🤖 AI Summary
Transformer-based large language models face memory and computational bottlenecks in long-context generation due to the quadratic complexity of softmax attention and explosive KV cache growth. Lizard addresses this by introducing a flexible subquadratic architecture that efficiently linearizes pre-trained LLMs: it integrates gated linear attention—enabling global context compression and adaptive memory control—with a meta-memory-augmented sliding window mechanism—balancing long-range dependencies and fine-grained local details—thereby supporting constant-memory inference and strong length generalization. Its hardware-aware training algorithm further enhances efficiency. Experiments show that Lizard nearly perfectly recovers teacher performance on standard language modeling, outperforms prior linearization methods by 18 points on 5-shot MMLU, and achieves significant gains on associative memory tasks. Crucially, Lizard is the first approach to enable structurally flexible, scalable subquadratic long-context modeling without compromising generation quality.
📝 Abstract
We propose Lizard, a linearization framework that transforms pretrained Transformer-based Large Language Models (LLMs) into flexible, subquadratic architectures for infinite-context generation.

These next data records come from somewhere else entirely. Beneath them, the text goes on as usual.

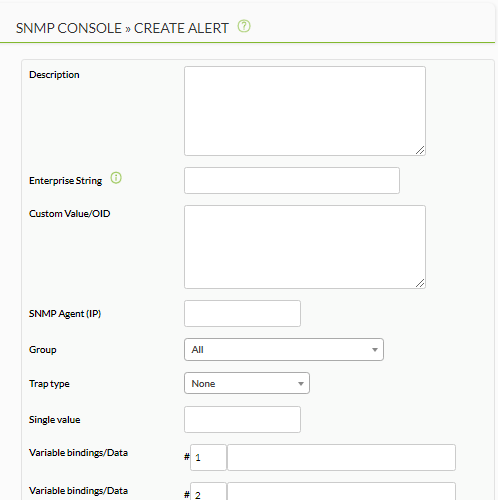This screenshot has width=500, height=500.
Task: Grab the Description textarea resize handle
Action: 420,150
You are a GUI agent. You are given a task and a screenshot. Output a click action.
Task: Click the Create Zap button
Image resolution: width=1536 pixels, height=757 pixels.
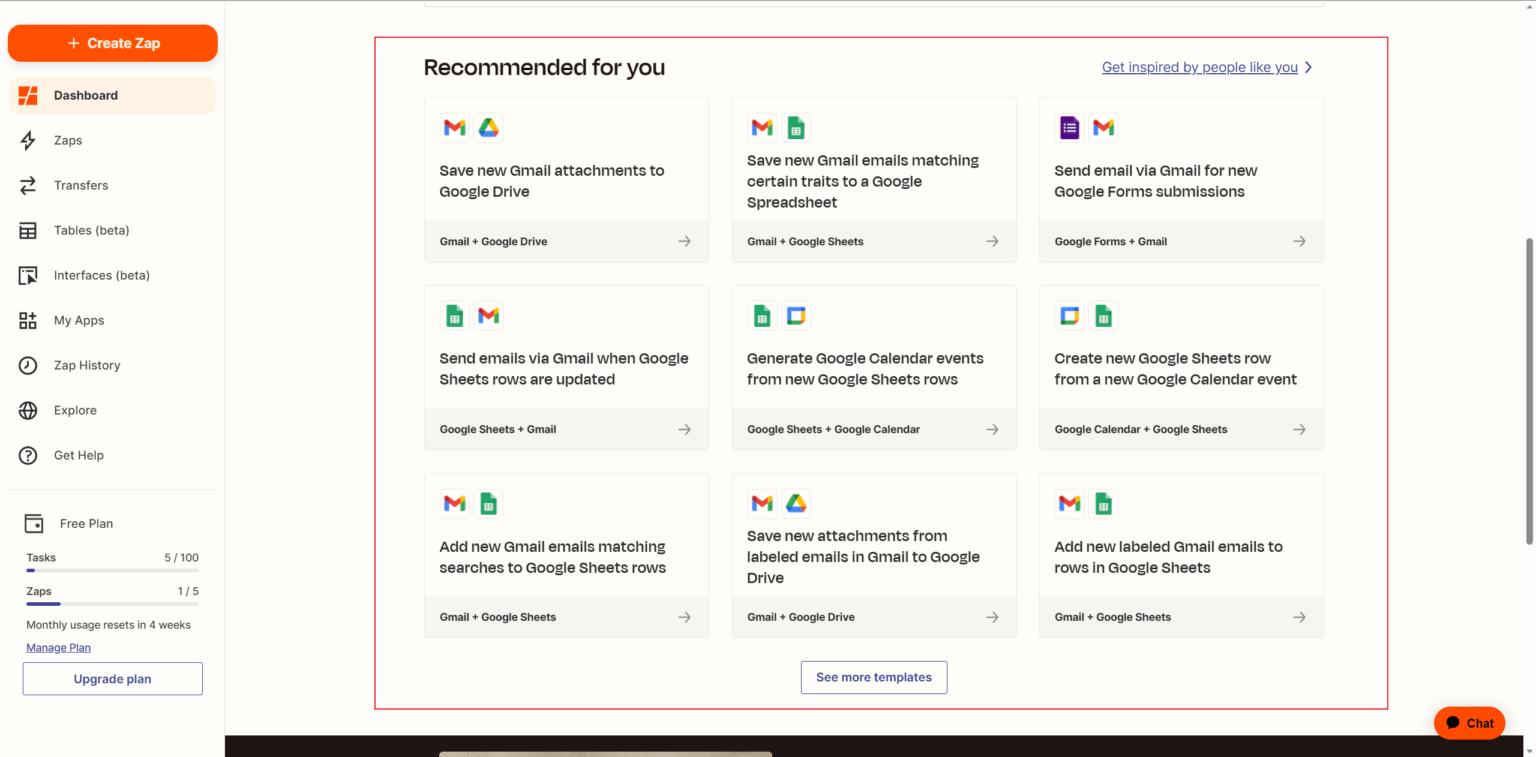pyautogui.click(x=112, y=43)
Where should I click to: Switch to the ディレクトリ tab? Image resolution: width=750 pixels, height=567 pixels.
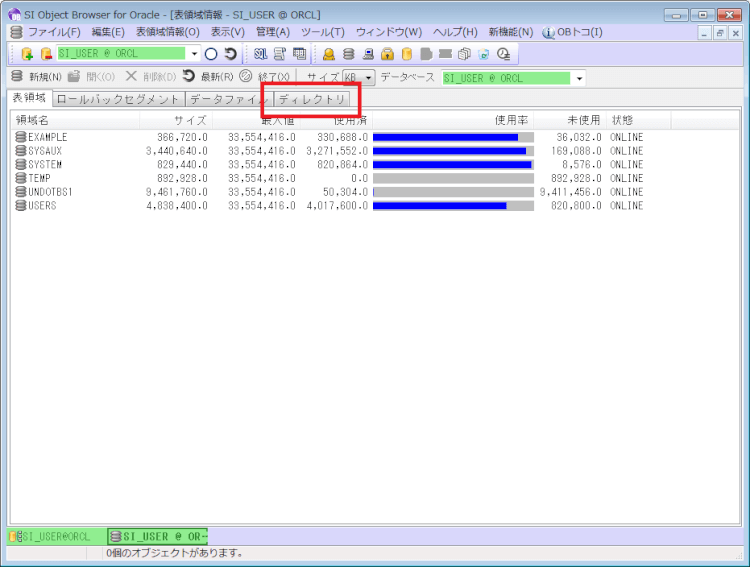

Transformer-based LLMs face significant memory and computational bottlenecks as context lengths increase, due to the quadratic complexity of softmax attention and the growing key-value (KV) cache. Lizard addresses these limitations by introducing a subquadratic attention mechanism that closely approximates softmax attention while preserving the output quality. Unlike previous linearization methods, which are often limited by fixed model structures and therefore exclude gating mechanisms, Lizard incorporates a gating module inspired by recent state-of-the-art linear models. This enables adaptive memory control, supports constant-memory inference, offers strong length generalization, and allows more flexible model design. Lizard combines gated linear attention for global context compression with sliding window attention enhanced by meta memory, forming a hybrid mechanism that captures both long-range dependencies and fine-grained local interactions. Moreover, we introduce a hardware-aware algorithm that accelerates the training speed of our models. Extensive experiments show that Lizard achieves near-lossless recovery of the teacher model's performance across standard language modeling tasks, while significantly outperforming previous linearization methods. On the 5-shot MMLU benchmark, Lizard improves over prior models by 18 points and shows significant improvements on associative recall tasks.